The problem
Down to the last line, set the entries down again exactly.

Dataset entries
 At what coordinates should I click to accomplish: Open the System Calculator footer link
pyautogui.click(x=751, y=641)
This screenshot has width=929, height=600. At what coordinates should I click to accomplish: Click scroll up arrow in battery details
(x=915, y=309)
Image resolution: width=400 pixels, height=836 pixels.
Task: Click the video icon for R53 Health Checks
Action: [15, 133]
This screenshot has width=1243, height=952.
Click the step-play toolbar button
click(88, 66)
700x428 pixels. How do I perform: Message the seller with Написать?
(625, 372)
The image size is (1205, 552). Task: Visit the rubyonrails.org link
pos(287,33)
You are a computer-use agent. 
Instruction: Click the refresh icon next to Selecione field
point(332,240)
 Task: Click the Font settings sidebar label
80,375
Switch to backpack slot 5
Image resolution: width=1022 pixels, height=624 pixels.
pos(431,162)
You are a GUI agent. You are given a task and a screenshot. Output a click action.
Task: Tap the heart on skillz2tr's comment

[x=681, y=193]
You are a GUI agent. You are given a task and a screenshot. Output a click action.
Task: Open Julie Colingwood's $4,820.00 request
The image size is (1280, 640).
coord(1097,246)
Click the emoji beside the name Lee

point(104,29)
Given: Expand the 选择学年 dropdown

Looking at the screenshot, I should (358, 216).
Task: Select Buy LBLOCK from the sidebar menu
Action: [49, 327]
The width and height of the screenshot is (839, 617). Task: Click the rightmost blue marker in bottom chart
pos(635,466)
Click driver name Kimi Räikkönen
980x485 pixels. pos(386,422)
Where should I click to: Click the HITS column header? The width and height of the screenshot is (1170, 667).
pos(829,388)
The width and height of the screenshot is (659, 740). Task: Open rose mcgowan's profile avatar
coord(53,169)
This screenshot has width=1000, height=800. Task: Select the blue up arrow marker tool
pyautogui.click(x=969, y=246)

Result
 At what coordinates should I click to accomplish: Open the System Calculator footer link
pyautogui.click(x=751, y=641)
This screenshot has width=929, height=600. At what coordinates should I click to accomplish: Click scroll up arrow in battery details
(x=915, y=309)
Image resolution: width=400 pixels, height=836 pixels.
Task: Click the video icon for R53 Health Checks
Action: [15, 133]
This screenshot has width=1243, height=952.
Click the step-play toolbar button
click(88, 66)
700x428 pixels. How do I perform: Message the seller with Написать?
(625, 372)
The image size is (1205, 552). Task: Visit the rubyonrails.org link
pos(287,33)
You are a computer-use agent. 
Instruction: Click the refresh icon next to Selecione field
point(332,240)
 Task: Click the Font settings sidebar label
80,375
Switch to backpack slot 5
Image resolution: width=1022 pixels, height=624 pixels.
pos(431,162)
You are a GUI agent. You are given a task and a screenshot. Output a click action.
Task: Tap the heart on skillz2tr's comment

[x=681, y=193]
You are a GUI agent. You are given a task and a screenshot. Output a click action.
Task: Open Julie Colingwood's $4,820.00 request
The image size is (1280, 640).
coord(1097,246)
Click the emoji beside the name Lee

point(104,29)
Given: Expand the 选择学年 dropdown

Looking at the screenshot, I should (358, 216).
Task: Select Buy LBLOCK from the sidebar menu
Action: [49, 327]
The width and height of the screenshot is (839, 617). Task: Click the rightmost blue marker in bottom chart
pos(635,466)
Click driver name Kimi Räikkönen
980x485 pixels. pos(386,422)
Where should I click to: Click the HITS column header? The width and height of the screenshot is (1170, 667).
pos(829,388)
The width and height of the screenshot is (659, 740). Task: Open rose mcgowan's profile avatar
coord(53,169)
This screenshot has width=1000, height=800. Task: Select the blue up arrow marker tool
pyautogui.click(x=969, y=246)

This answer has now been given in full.